### EXERCISE PROMPT
Copy the part of the data that opens with the line containing "FLOOR 2 caption" and closes with the line containing "tap(1799, 39)", both lines included, keeping the requests, and shift every coordinate in the answers up by 37.

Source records
──────────

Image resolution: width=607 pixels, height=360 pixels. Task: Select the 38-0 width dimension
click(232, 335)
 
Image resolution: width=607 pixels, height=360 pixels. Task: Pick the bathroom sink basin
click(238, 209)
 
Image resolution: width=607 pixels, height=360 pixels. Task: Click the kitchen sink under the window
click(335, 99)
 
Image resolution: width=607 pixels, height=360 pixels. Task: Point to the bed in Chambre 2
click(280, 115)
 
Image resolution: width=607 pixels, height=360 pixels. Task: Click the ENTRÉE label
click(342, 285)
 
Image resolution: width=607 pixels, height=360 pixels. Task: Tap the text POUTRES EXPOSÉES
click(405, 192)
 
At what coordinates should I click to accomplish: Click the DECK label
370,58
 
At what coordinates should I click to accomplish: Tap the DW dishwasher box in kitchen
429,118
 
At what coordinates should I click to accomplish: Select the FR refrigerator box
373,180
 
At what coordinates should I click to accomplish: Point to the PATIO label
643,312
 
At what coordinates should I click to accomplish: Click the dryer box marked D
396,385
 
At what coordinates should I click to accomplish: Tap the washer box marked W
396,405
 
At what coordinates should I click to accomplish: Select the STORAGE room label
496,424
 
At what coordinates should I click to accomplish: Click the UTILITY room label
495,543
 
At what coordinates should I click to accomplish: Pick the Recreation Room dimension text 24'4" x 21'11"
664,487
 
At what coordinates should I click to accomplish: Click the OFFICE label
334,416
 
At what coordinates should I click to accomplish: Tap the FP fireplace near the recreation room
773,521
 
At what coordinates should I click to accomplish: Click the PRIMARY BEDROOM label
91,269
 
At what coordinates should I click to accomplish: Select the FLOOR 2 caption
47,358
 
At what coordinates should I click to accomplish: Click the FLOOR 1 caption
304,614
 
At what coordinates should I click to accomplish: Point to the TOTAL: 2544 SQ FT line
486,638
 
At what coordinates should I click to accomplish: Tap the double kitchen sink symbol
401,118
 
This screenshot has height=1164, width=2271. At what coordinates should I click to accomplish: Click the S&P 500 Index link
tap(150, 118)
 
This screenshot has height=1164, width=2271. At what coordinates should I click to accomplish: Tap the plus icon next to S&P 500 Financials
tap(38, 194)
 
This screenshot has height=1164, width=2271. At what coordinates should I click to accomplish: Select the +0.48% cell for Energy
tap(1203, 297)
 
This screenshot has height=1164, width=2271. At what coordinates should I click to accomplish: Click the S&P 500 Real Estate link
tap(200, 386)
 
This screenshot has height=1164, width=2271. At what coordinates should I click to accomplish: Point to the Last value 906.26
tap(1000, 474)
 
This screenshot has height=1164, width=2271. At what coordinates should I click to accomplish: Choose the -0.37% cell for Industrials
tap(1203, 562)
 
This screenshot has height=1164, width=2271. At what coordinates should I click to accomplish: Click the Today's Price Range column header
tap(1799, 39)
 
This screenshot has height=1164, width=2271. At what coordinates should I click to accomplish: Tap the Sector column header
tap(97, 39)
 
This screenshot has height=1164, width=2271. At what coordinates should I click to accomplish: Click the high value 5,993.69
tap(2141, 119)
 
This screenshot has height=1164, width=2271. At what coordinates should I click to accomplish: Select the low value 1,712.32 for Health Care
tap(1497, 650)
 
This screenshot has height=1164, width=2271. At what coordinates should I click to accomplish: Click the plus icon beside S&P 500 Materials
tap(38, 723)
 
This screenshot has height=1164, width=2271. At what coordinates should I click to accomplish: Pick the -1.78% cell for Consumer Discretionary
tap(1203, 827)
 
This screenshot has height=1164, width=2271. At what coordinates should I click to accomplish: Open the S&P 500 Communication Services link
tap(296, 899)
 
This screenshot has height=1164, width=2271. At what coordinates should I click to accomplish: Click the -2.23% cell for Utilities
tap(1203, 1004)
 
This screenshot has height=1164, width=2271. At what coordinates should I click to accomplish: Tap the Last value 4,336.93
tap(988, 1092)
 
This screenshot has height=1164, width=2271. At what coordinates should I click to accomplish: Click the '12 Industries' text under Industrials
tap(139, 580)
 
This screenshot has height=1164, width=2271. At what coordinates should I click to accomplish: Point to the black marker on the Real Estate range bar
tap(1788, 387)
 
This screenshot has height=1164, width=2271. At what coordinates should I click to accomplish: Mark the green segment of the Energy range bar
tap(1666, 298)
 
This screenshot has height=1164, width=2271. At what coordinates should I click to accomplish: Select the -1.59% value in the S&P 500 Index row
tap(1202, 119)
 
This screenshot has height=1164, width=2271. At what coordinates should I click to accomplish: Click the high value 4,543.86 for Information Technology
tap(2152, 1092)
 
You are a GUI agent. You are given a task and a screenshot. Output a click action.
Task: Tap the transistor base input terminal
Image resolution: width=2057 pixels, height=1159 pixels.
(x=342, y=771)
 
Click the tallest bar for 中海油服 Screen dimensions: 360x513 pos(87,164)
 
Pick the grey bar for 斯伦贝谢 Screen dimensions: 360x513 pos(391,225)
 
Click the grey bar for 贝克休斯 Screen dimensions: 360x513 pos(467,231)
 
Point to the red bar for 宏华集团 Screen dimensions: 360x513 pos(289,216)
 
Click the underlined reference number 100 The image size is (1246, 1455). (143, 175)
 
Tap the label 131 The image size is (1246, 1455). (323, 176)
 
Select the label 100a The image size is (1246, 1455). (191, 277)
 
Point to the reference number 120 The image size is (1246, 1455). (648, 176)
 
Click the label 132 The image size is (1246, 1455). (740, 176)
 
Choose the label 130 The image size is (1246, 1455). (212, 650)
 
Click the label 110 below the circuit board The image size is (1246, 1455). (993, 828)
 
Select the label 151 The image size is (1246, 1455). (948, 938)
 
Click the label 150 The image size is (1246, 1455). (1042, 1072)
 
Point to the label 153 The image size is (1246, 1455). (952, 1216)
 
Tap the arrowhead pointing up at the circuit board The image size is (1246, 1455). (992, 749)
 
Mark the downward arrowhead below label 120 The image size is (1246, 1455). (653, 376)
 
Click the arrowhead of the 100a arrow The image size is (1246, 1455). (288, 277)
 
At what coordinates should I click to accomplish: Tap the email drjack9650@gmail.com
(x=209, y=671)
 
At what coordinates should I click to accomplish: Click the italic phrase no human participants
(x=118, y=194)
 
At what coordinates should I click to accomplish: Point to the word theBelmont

──────────

### FINISHED TASK
At what coordinates should I click to accomplish: Select the FLOOR 2 caption
84,395
 
At what coordinates should I click to accomplish: Click the FLOOR 1 caption
341,651
 
At what coordinates should I click to accomplish: Point to the TOTAL: 2544 SQ FT line
523,675
 
At what coordinates should I click to accomplish: Tap the double kitchen sink symbol
438,155
 
This screenshot has height=1164, width=2271. At what coordinates should I click to accomplish: Click the S&P 500 Index link
tap(187, 155)
 
This screenshot has height=1164, width=2271. At what coordinates should I click to accomplish: Tap the plus icon next to S&P 500 Financials
tap(75, 231)
 
This screenshot has height=1164, width=2271. At what coordinates should I click to accomplish: Select the +0.48% cell for Energy
tap(1240, 334)
 
This screenshot has height=1164, width=2271. At what coordinates should I click to accomplish: Click the S&P 500 Real Estate link
tap(237, 423)
 
This screenshot has height=1164, width=2271. At what coordinates should I click to accomplish: Point to the Last value 906.26
tap(1037, 511)
 
This screenshot has height=1164, width=2271. At what coordinates should I click to accomplish: Choose the -0.37% cell for Industrials
tap(1240, 599)
 
This screenshot has height=1164, width=2271. At what coordinates should I click to accomplish: Click the Today's Price Range column header
tap(1836, 76)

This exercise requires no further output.